Build your connector as a shared library using Project Panama (Java 22+) for zero-copy in-process loading.

Requirements¶

Java 22+ — uses the Foreign Function & Memory API (JEP 454)
GCC or Clang for compiling the thin C bootstrap

Setup¶

Register your connector with PluginExport:

import com.bundlebase.sdk.*;

public class ExampleFfiConnector implements Connector {
    // ... implement discover() and data() as usual ...

    static {
        PluginExport.register(new ExampleFfiConnector());
    }
}

Build¶

Build the Panama bridge and your Java code into a shared library:

# Build Java classes
mvn compile

# Build native shim (from sdk/java directory)
mvn compile -Dnative

This produces libbundlebase_plugin.so in target/.

Use¶

bundle.import_connector('example.connector', 'ffi::./libbundlebase_plugin.so')
bundle.create_source('example.connector')

How It Works¶

The native bridge uses Project Panama's Foreign Function & Memory API for high-performance Java↔C interop:

A thin C bootstrap (bundlebase_plugin.c) starts the JVM once at library load
It calls PluginExport.initialize() — a single JNI call that registers Panama upcall stubs
All subsequent bundlebase_discover, bundlebase_data, and bundlebase_stable_url calls route through Panama function pointers — no JNI method dispatch on the hot path
Strings are allocated via malloc() in Java (using Panama downcalls) and freed by Bundlebase via bundlebase_free()
Arrow data is transferred via the Arrow C Data Interface (ArrowArrayStream)

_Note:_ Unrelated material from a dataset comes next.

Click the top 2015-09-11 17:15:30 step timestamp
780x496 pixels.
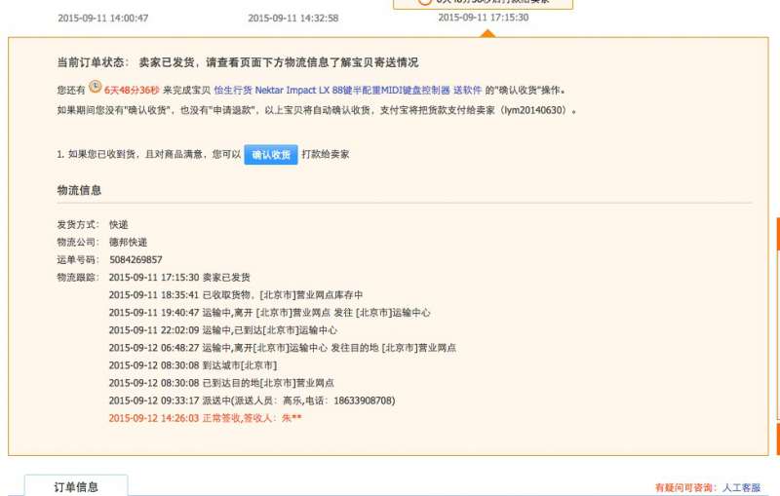point(483,18)
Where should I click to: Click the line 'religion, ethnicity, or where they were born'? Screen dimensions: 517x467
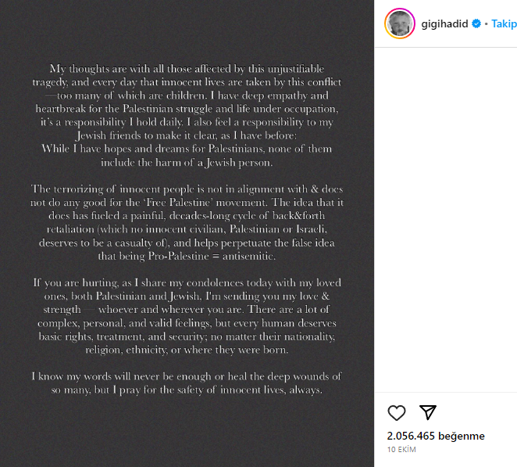(x=187, y=350)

This architecture means JNI is used only for the one-time JVM bootstrap. All data-path calls use Panama upcalls, which avoids JNI overhead (method ID lookups, string conversions in C, etc.).

The same Connector interface works for both native and IPC — switch between them by changing only the entry point (PluginExport.register() + native build vs Serve.run() + JAR).

See Native Mode for the full C ABI reference.

Error Handling¶

Exceptions thrown in your discover(), data(), or stableUrl() methods are caught by the SDK and returned as JSON-RPC error responses with code -32000. The exception message is included:

public VectorSchemaRoot data(Location location, Map<String, String> args) {
    throw new RuntimeException("Database connection failed");
    // Bundlebase receives: {"error": {"code": -32000, "message": "Database connection failed"}}
}

The SDK automatically closes VectorSchemaRoot instances after sending the Arrow IPC data.

Bundlebase surfaces these errors to the user as connector failures during FETCH.